本工程では、水と酸素の存在下、本発明に係る変異型L−リジンε−酸化酵素と検体とを混合する。前記反応式に示すように、本発明に係る酵素反応においては、酸素を電子受容体としL−リジンのε位の脱アミノ化が進行し、(S)−2−アミノアジピン酸−6−ヘミアルデヒド、アンモニアおよび過酸化水素が生成する。従って本発明における測定方法では、溶媒である水の存在下、試料溶液に含まれるL−リジンの他、L−リジンε−酸化酵素と酸素が含まれていれば上記反応は進行する。
本工程(B)では、上記反応後の反応液中に存在する本発明のL−リジンε−酸化酵素の作用による反応生成物の少なくとも一種を測定する。

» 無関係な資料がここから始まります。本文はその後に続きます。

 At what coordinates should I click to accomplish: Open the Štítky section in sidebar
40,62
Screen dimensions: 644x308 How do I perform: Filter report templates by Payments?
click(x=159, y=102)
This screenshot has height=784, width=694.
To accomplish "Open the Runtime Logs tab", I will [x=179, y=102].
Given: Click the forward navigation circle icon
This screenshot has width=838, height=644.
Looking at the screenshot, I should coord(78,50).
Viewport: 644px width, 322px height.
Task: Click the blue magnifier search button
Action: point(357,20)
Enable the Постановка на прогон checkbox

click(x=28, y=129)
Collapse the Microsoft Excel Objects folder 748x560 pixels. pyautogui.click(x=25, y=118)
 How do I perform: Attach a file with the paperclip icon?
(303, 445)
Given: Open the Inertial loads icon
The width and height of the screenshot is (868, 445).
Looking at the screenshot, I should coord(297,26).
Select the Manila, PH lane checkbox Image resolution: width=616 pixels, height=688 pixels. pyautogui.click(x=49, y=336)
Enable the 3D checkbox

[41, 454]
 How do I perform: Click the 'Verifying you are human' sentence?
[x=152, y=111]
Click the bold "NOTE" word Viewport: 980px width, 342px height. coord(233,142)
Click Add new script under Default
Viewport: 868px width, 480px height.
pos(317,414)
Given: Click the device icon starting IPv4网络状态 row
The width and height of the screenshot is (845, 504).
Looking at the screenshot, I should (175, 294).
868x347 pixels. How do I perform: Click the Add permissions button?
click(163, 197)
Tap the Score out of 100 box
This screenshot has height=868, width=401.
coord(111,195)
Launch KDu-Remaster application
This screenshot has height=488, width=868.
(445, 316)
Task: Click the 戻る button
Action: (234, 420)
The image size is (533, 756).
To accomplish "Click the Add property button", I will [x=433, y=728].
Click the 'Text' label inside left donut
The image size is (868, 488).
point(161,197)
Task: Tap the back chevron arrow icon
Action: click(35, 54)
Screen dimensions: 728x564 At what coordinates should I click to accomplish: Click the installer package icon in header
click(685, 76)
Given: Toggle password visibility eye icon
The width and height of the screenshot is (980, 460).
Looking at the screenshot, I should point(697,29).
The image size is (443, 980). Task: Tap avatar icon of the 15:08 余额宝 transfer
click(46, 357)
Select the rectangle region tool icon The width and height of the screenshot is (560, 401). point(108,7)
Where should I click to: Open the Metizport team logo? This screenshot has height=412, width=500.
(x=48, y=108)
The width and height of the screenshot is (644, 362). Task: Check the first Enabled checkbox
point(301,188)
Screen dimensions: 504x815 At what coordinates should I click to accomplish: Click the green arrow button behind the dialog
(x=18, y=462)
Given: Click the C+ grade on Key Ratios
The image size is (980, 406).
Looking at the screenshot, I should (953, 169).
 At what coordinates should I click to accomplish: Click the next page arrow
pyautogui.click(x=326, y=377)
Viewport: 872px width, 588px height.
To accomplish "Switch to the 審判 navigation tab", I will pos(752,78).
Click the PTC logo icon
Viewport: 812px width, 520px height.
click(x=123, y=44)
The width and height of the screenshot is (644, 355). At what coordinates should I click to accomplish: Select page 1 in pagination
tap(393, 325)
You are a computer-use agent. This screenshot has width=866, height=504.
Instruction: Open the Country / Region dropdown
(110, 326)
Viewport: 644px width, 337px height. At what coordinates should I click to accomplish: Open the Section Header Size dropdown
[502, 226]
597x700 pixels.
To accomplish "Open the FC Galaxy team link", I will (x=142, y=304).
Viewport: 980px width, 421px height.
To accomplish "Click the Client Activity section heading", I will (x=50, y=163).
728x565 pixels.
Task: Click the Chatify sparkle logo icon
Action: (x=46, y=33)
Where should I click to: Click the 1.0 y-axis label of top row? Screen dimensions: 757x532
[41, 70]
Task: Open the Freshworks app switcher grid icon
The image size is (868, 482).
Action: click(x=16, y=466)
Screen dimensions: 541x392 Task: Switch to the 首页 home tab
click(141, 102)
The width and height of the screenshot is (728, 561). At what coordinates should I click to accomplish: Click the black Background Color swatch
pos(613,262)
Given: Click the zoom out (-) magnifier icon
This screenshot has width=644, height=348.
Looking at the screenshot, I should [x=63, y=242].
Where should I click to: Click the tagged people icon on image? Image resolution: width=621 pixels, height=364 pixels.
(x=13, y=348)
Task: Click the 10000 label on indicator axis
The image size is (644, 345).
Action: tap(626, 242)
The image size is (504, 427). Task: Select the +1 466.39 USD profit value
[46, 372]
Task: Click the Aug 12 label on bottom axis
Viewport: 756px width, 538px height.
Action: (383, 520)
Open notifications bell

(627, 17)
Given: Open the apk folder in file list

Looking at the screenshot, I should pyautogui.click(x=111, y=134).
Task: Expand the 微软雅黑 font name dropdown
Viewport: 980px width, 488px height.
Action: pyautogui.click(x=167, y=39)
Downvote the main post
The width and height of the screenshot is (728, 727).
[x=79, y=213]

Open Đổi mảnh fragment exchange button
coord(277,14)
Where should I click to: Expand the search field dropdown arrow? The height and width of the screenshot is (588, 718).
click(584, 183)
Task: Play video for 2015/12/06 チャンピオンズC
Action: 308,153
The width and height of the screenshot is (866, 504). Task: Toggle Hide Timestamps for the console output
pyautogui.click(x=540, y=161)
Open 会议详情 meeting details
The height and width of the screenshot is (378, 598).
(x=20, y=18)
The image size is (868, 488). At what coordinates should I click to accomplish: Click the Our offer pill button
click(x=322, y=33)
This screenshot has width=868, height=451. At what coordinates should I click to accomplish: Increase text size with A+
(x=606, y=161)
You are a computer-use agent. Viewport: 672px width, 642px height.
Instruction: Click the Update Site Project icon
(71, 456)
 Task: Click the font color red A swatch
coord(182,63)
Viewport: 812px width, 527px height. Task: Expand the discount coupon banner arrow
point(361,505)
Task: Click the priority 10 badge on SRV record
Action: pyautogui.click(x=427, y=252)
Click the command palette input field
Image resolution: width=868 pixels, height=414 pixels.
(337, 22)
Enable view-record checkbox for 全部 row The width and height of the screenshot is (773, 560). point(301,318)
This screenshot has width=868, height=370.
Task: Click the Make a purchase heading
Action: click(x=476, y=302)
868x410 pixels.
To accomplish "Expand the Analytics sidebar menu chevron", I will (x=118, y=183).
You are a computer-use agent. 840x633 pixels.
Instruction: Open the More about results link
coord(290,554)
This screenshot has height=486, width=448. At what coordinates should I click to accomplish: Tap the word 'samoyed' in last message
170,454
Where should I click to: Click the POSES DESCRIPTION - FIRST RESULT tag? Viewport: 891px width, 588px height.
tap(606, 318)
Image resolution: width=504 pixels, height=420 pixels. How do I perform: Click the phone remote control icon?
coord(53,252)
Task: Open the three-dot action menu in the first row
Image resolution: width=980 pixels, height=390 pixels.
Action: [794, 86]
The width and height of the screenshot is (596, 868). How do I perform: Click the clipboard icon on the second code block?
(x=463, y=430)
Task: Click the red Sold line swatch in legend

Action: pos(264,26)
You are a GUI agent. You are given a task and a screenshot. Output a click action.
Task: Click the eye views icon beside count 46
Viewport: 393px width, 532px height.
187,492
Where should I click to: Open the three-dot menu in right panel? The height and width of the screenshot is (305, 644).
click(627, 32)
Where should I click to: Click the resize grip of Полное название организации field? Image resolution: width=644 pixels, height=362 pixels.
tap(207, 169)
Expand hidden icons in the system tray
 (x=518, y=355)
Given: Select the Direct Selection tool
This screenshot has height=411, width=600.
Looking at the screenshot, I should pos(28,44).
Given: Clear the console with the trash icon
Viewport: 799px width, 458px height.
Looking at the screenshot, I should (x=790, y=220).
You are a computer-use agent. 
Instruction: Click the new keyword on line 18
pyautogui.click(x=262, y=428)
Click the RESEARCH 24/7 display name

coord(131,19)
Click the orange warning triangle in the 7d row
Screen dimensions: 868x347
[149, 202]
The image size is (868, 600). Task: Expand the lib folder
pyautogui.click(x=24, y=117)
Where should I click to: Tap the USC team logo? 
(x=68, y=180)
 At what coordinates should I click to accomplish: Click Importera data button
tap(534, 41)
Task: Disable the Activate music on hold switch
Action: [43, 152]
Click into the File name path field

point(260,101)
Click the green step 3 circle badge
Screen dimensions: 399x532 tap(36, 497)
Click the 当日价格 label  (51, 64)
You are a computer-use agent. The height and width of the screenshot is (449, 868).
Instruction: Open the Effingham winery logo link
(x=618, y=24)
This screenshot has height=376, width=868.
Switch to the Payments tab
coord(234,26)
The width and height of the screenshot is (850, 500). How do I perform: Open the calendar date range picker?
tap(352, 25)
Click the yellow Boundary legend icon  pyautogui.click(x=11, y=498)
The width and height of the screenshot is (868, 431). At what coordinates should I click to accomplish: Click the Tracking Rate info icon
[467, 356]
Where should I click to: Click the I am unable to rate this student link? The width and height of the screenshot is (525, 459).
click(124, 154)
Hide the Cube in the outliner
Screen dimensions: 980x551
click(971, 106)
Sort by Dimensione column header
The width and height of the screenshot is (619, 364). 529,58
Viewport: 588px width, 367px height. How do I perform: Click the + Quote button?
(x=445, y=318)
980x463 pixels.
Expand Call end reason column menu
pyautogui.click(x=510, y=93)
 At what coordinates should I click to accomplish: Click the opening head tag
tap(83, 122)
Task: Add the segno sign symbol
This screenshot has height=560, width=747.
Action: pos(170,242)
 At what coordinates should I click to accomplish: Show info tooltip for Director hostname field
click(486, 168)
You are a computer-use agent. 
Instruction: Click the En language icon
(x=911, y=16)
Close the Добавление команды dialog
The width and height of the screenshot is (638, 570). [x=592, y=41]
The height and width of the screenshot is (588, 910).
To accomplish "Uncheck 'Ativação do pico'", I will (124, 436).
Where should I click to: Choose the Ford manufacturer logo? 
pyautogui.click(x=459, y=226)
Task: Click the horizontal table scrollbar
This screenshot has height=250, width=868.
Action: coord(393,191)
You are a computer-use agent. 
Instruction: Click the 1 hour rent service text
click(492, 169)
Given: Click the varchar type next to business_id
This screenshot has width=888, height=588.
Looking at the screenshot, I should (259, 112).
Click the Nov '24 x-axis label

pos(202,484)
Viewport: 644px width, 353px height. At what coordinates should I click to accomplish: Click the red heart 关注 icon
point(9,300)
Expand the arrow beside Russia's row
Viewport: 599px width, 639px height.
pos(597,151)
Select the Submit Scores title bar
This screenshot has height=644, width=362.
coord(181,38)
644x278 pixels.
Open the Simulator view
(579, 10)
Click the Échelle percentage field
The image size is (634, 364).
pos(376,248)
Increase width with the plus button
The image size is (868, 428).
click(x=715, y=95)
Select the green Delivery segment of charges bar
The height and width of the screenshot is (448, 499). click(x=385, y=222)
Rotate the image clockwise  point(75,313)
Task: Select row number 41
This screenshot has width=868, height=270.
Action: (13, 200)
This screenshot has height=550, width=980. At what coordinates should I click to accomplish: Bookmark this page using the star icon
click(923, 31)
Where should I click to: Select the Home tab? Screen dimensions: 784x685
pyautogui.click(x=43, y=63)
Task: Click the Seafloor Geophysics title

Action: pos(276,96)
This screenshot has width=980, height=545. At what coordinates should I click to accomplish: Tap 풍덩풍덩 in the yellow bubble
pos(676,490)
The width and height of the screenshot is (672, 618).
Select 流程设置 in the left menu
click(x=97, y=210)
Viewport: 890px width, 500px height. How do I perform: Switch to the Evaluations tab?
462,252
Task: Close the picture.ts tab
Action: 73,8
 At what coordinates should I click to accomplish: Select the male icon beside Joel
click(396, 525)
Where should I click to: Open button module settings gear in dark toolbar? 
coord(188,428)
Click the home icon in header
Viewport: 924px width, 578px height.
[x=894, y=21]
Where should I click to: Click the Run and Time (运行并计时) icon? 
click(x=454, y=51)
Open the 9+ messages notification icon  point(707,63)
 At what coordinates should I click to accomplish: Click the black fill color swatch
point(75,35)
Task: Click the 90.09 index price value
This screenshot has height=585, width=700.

かかる反応生成物としては、上記反応式のとおり、L−リジンの脱アミノ化生成物である(S)−アミノアジピン酸6−セミアルデヒド、アンモニア、過酸化水素を挙げることができる。
上記生成物である過酸化水素は、過酸化水素電極を用いた電流検出型センサを用いて測定することもできる。過酸化水素電極としては、例えば、ペルオキシダーゼをBSA(牛血清アルブミン)とともにグルタルアルデヒドに固定化した膜とフェロセンをカーボンペーストに含有させたものを電極として用いるセンサを挙げることができる。
(1) フレオマイシン耐性遺伝子(zeoR)の増幅
フレオマイシン耐性遺伝子(配列番号3)を増幅するためのPCR反応液として、滅菌水(MilliQ)34μL、プライマー1(配列番号5,100pmol)1μL、プライマー2(配列番号7,100pmol)1μL、ポリメラーゼ(TOYOBO社製,製品名「KOD−Plus−」,1U/μL水溶液)1μL、10×PCRバッファー、2mM dNTPs水溶液5μL、25mM塩化マグネシウム水溶液2μL、およびクローニングベクターとしてpCR−Blunt(Invitrogen社製)1μLを混合した。プライマー1とプライマー2には、それぞれ制限酵素SacIおよびEcoRIのための切断部位を設けた。PCR反応の条件は、(i)94℃で2分間、(ii)94℃で15秒間、(iii)55℃で30秒間、(iv)68℃で2分間とし、(i)と(ii)を30サイクル繰返した。増幅した遺伝子は、アガロースゲル電気泳動により確認した。増幅した遺伝子を、DNA精製キット(Promega社製,製品名「Wizard(登録商標) Genomic DNA Purification Kit)を用いて抽出した。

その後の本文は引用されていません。